Many current and former public employees in California were no doubt rankled by my colleague Matt Pearce’s revelation that their pension dollars were sustaining President Trump’s favorite supermarket tabloid, the National Enquirer, during its hours of greatest need.
“During the 2016 presidential campaign, California’s massive public pension fund, CalPERS, was one of the biggest investors in the debt-laden owner of the National Enquirer, according to public records reviewed by the Los Angeles Times,” Pearce wrote.
In fact, he calculated, the California Public Employee Retirement System appeared to own one-third of the tabloid’s parent company, American Media, through its $608-million investment in a hedge fund run by Chatham Asset Management.
Money being fungible, you’re free to argue that Chatham’s investment in American Media in 2014 found its way into the ink supplies used to print any number of Enquirer headlines, including “Hillary Clinton’s Two Secret Strokes” and “Doomsday if Hillary wins White House! WORLD WAR 3!”
But here’s the thing. Job No. 1 for CalPERS is to raise the money needed to pay the retirement benefits that it is being relied upon to pay. And it counts on solid returns every year (a little more than 7%, currently) to help build the fund to the level required — the contributions made by workers and employers (i.e., taxpayers) are not enough. Unfortunately, the fund has racked up shortfalls or even losses in too many years, so it seems perpetually to be playing catch-up.
That’s why it gets into bed, so to speak, with hedge funds and other investment first that are looking for returns, whether it be from a teetering publishing firm (which would have to offer better terms in exchange for a loan than, say, a healthy broadcaster) or from a defense contractor building planes for Saudi Arabia. (Relax, that one is just theoretical — I think.)

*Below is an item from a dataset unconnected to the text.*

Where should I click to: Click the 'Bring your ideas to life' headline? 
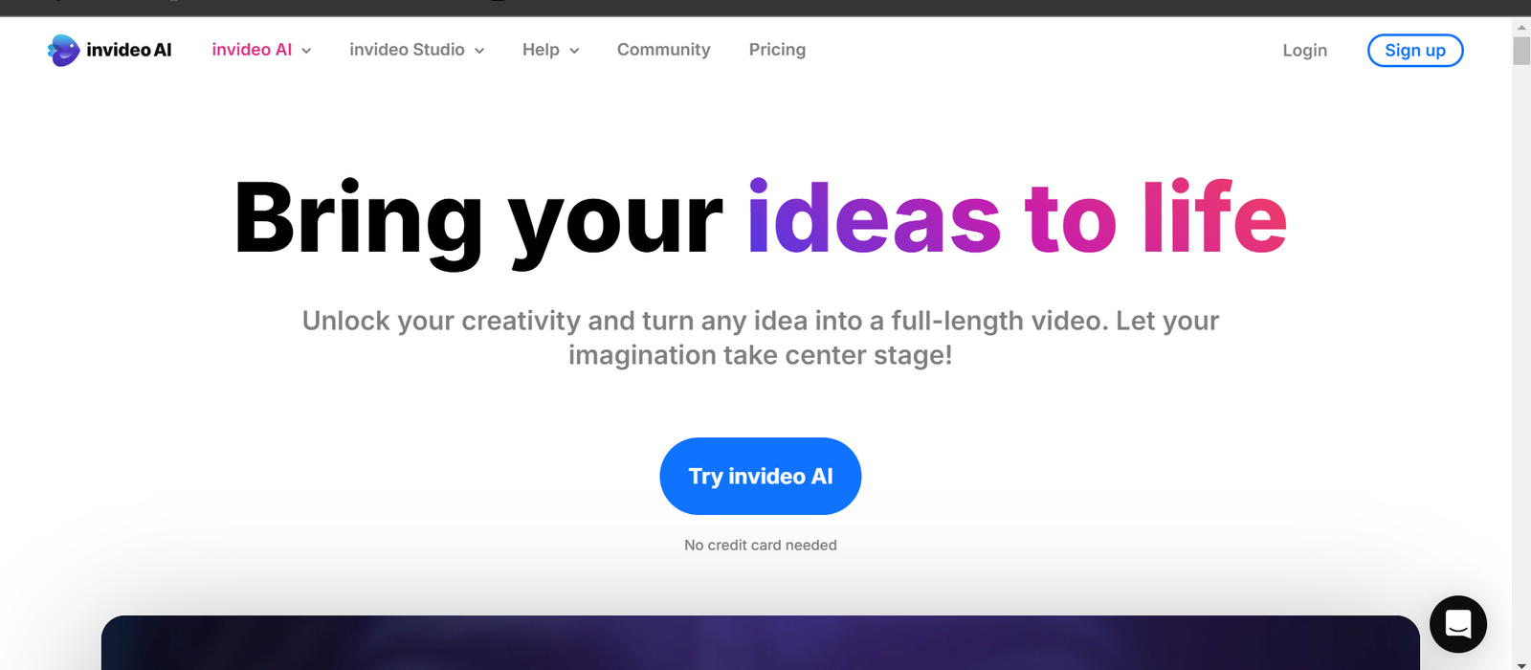point(761,220)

The real problem with the Chatham investment is the lousy returns, not the politics. The pension fund has earned only 2.3% a year from the Chatham fund since it made the investment in 2009. Had CalPERS put the money into a low-cost index fund that tracked the Dow, it would have made more than five times as much money.
Because CalPERS’ hedge-fund investments have cost more and returned less than hoped, CalPERS’ management decided in 2014 to gradually pull out of those funds entirely — a $4 billion withdrawal, all told. By 2018, Pearce reported, CalPERS’ stake in the Chatham fund backing American Media was down to about $200 million, on its way to $0.

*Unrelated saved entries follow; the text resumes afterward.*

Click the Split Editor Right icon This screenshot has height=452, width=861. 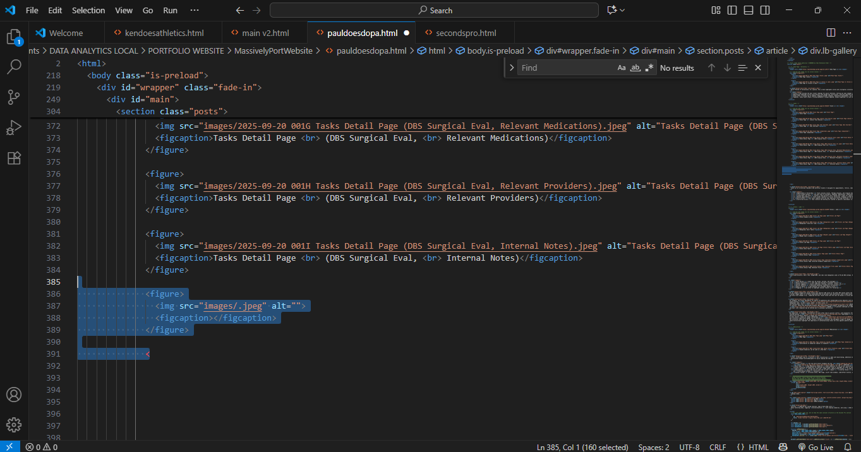(831, 33)
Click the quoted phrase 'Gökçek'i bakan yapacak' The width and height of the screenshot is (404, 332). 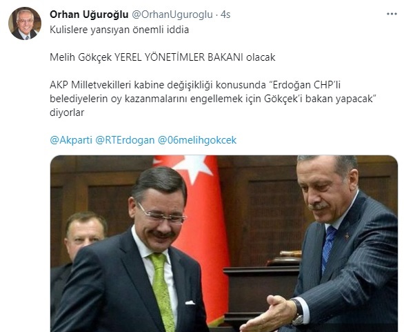[x=319, y=99]
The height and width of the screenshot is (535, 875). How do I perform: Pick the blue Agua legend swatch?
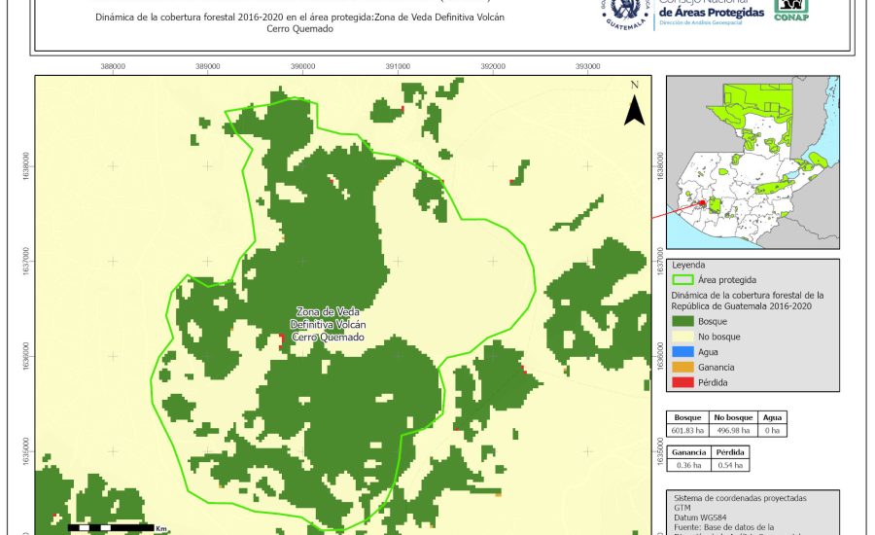(x=683, y=352)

In other words, CalPERS is letting results, not politics, steer its path on this bad bet.
It’s certainly possible for CalPERS to channel its investments solely into businesses and pursuits that are aligned with the social goals of the state, to the extent those can be defined. But the only sure way for CalPERS to avoid controversy while meeting its obligations would be for it to slash its expected rate of return to a far more modest level, which would allow it to give the performance of each investment a lower priority than the perceived virtue.
Doing so would come with a tradeoff that, it seems fair to predict, would be unacceptable to most workers and voters. CalPERS would have to demand considerably higher contributions from employees and taxpayers — or cut retirement benefits deeply for all new employees. Given the choice, most Californians would probably put up with CalPERS taking more financial risks like their investment in American Media.